**Instructions to follow**
The answer must be every entry, given again word for word.

**Data for review**
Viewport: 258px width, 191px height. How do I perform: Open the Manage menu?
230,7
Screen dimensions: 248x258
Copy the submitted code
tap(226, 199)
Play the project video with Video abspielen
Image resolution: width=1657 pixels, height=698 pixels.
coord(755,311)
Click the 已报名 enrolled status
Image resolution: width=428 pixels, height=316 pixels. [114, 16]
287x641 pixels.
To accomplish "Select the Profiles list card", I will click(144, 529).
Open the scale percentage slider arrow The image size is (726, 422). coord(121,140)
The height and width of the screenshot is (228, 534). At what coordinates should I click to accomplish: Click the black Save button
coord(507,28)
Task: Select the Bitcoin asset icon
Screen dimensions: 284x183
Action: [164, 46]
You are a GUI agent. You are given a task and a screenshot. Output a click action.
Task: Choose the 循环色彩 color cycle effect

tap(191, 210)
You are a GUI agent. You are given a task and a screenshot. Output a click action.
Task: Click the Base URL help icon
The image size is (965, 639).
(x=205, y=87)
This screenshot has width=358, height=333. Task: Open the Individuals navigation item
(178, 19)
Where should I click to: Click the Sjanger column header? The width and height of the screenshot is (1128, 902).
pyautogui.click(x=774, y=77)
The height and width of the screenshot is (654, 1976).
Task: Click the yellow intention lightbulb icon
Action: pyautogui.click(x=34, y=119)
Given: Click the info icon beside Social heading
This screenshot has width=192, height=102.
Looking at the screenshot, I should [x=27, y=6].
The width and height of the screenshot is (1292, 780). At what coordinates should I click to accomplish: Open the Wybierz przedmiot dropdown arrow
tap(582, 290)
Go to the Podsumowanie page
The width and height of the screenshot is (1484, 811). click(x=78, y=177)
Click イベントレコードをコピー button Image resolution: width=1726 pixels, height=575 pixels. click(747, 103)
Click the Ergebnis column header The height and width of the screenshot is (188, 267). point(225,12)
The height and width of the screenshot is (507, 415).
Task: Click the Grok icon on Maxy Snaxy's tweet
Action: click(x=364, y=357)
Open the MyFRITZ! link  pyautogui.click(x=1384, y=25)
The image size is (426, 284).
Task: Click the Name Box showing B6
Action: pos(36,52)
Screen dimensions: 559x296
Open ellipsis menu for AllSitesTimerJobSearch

**Your response**
Viewport: 258px width, 191px height. How do I perform: Open the Manage menu?
230,7
Screen dimensions: 248x258
Copy the submitted code
tap(226, 199)
Play the project video with Video abspielen
Image resolution: width=1657 pixels, height=698 pixels.
coord(755,311)
Click the 已报名 enrolled status
Image resolution: width=428 pixels, height=316 pixels. [114, 16]
287x641 pixels.
To accomplish "Select the Profiles list card", I will click(144, 529).
Open the scale percentage slider arrow The image size is (726, 422). coord(121,140)
The height and width of the screenshot is (228, 534). At what coordinates should I click to accomplish: Click the black Save button
coord(507,28)
Task: Select the Bitcoin asset icon
Screen dimensions: 284x183
Action: [164, 46]
You are a GUI agent. You are given a task and a screenshot. Output a click action.
Task: Choose the 循环色彩 color cycle effect

tap(191, 210)
You are a GUI agent. You are given a task and a screenshot. Output a click action.
Task: Click the Base URL help icon
The image size is (965, 639).
(x=205, y=87)
This screenshot has width=358, height=333. Task: Open the Individuals navigation item
(178, 19)
Where should I click to: Click the Sjanger column header? The width and height of the screenshot is (1128, 902).
pyautogui.click(x=774, y=77)
The height and width of the screenshot is (654, 1976).
Task: Click the yellow intention lightbulb icon
Action: pyautogui.click(x=34, y=119)
Given: Click the info icon beside Social heading
This screenshot has width=192, height=102.
Looking at the screenshot, I should [x=27, y=6].
The width and height of the screenshot is (1292, 780). At what coordinates should I click to accomplish: Open the Wybierz przedmiot dropdown arrow
tap(582, 290)
Go to the Podsumowanie page
The width and height of the screenshot is (1484, 811). click(x=78, y=177)
Click イベントレコードをコピー button Image resolution: width=1726 pixels, height=575 pixels. click(747, 103)
Click the Ergebnis column header The height and width of the screenshot is (188, 267). point(225,12)
The height and width of the screenshot is (507, 415).
Task: Click the Grok icon on Maxy Snaxy's tweet
Action: click(x=364, y=357)
Open the MyFRITZ! link  pyautogui.click(x=1384, y=25)
The image size is (426, 284).
Task: Click the Name Box showing B6
Action: pos(36,52)
Screen dimensions: 559x296
Open ellipsis menu for AllSitesTimerJobSearch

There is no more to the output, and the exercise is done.